My understanding of these summaries of the presentation is that sterile neutrinos and decay models outside the three neutrino oscillation model are ruled out at a seven sigma level (in physics, five sigma is usually considered definitive, while less than three sigma is consider likely to be a fluke), the existence of a tau neutrino is supported at a 3.8 sigma level, and once again, there is no evidence of proton decay, with tau over beta greater than 1.21 x 10^34 years.

The data come close to ruling out some of the predictions of decay rates of processes in a SUSY SO(10) model and as more data are accumulated, this inconsistency (or experimental support) will become more clear.

The averaged data from Superkamiokande by a couple of different methods, and the MINOS confirm each other in some cases to within two sigma. One of the Superkaiokande methods is within one sigma of the MINOS best fit, and the two Superkaimiokande methods are within one sigma of each other.

The data support the hypothesis that neutrinos and anti-neutrinos have the same masses (as opposed to the "mirror neutrino" hypothesis). The best fit atmospheric data both have a best fit for sine squared two theta of 1.0 for both neutrinos and anti-neutrinos, and the best fit for delta mass squared for neutrinos is 2.1 x 10^-3 eV^2 while it is 2.0 x 10^-3 eV^2 for anti-neutrinos.

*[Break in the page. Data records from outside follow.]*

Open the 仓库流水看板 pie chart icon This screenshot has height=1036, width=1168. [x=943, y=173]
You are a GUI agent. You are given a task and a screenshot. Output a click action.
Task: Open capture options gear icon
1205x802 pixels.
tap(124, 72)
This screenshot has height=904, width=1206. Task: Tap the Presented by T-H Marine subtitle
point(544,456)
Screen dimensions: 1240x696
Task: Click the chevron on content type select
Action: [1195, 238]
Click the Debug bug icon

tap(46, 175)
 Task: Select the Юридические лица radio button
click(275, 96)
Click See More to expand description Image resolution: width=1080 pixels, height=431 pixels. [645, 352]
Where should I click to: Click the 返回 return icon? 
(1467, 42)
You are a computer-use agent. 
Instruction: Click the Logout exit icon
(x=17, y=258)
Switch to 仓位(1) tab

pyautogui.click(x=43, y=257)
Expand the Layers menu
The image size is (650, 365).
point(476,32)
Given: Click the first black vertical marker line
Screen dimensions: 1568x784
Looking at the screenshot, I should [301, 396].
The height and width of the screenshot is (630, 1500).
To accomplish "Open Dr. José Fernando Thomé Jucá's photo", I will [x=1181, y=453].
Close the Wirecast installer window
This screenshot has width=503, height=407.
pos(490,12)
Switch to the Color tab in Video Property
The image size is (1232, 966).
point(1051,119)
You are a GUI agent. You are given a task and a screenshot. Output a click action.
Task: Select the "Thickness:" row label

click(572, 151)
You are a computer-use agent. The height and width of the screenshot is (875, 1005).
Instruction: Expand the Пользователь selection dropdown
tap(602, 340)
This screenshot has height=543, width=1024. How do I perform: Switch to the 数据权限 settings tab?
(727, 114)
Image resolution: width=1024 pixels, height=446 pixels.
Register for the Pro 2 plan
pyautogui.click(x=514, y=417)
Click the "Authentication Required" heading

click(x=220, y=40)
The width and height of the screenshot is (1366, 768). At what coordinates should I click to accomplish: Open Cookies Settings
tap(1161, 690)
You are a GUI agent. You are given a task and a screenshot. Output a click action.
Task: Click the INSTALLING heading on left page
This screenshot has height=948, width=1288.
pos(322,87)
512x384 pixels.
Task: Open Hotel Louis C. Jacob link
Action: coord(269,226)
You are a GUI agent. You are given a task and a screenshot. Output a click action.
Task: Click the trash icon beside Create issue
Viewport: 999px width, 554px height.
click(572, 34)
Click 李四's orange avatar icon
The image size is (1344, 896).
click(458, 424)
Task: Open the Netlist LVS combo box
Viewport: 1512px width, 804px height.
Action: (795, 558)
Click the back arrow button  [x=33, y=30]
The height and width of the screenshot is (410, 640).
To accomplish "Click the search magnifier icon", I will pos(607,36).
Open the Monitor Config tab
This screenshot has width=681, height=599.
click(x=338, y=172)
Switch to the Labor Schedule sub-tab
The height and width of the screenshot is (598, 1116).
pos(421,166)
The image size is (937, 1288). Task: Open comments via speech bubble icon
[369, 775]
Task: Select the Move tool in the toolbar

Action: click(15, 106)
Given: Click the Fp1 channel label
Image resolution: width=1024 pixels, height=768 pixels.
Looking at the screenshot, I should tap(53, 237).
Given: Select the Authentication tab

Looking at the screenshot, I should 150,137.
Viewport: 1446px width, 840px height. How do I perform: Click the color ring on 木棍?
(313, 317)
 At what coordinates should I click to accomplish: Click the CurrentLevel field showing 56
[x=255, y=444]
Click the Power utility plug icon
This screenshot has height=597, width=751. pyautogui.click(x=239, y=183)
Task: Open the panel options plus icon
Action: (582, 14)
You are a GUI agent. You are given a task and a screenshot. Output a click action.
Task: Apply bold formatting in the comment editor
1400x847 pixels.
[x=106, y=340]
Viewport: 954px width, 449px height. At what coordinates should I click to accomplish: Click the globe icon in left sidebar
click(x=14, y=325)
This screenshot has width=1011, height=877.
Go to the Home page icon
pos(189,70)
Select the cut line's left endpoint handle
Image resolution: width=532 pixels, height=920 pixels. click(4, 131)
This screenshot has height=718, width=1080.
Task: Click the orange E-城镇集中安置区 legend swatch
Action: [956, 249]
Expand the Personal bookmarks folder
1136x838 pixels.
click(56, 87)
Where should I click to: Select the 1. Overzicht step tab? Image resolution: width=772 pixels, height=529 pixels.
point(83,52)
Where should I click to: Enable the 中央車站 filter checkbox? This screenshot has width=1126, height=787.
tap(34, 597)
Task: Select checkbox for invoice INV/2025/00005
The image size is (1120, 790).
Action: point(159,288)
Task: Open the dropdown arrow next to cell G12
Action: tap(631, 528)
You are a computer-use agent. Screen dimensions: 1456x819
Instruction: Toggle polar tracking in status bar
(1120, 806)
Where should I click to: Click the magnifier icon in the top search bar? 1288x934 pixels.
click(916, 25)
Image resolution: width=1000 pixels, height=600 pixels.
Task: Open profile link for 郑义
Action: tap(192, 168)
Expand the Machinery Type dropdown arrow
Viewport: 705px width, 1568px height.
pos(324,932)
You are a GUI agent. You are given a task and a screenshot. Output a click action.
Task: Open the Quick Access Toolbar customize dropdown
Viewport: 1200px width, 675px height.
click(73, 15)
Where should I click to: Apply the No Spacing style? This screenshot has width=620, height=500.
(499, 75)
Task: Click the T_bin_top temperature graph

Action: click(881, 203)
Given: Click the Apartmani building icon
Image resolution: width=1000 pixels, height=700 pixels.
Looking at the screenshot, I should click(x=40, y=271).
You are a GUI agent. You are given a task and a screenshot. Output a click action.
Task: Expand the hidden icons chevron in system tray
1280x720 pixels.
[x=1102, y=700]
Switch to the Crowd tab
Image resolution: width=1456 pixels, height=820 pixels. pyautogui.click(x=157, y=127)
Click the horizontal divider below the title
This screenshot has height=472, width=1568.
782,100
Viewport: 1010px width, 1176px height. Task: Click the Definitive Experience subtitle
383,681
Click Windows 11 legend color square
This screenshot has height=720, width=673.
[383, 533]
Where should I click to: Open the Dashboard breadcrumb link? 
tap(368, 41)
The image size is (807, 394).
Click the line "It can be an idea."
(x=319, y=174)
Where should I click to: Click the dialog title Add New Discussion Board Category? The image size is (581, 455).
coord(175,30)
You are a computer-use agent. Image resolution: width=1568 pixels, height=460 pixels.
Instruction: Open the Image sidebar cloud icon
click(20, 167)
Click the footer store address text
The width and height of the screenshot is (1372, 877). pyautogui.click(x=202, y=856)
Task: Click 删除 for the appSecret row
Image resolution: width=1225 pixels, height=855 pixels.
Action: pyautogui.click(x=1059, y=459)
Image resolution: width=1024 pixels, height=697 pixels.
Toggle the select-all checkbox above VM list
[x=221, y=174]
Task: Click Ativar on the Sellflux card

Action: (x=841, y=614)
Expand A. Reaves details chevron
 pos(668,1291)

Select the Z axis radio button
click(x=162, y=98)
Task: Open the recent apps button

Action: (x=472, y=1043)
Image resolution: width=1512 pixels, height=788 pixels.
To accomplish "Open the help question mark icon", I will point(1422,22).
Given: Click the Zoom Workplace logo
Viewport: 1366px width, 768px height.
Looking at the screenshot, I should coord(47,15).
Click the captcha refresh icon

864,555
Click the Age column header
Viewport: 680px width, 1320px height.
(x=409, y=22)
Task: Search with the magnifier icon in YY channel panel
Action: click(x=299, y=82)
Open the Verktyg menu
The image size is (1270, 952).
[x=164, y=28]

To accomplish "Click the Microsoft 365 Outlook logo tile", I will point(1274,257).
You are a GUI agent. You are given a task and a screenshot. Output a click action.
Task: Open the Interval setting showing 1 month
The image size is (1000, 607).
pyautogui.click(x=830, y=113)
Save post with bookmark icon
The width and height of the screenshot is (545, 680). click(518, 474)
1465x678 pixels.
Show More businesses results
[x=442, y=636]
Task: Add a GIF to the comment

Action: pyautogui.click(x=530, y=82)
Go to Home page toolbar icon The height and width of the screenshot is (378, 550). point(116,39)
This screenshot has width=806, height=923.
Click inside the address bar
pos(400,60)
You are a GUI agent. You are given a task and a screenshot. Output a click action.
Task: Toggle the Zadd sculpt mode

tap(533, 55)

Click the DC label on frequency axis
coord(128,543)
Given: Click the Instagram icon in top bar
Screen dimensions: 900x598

The best fit of the study finds that the mass difference squared between electron neutrinos and muon neutrinos is 7.7 E-5 and that the mass difference squared between muon neutrinos and tau neutrinos is 2.1 E-3.

The best fits for the oscillation matrix parameters are also provided: Sine squared two theta estimates are provided for each of three oscillations: 23=0.50; 12=0.30 and 13=0.04. The sum of the square root of the three quantities ought to equal the square root of two (which would imply that the martix has probabilities that sum to 100% in all cases), which they do to within the margin of error of the measurements. The best fit for the CP violating interference phase is zero, although there is no significan constraint the the interference phase at the 90% confidence level.

UPDATE (a few minutes later): The MINOS experiment supports somewhat more weird results. Their best fit delta_m^2 measurement is 2.32x10^-3 eV^2, which is a bit more than the Superkamiokande, but unremarkable given the amount of experimental and systemic error estimated to be present in each result.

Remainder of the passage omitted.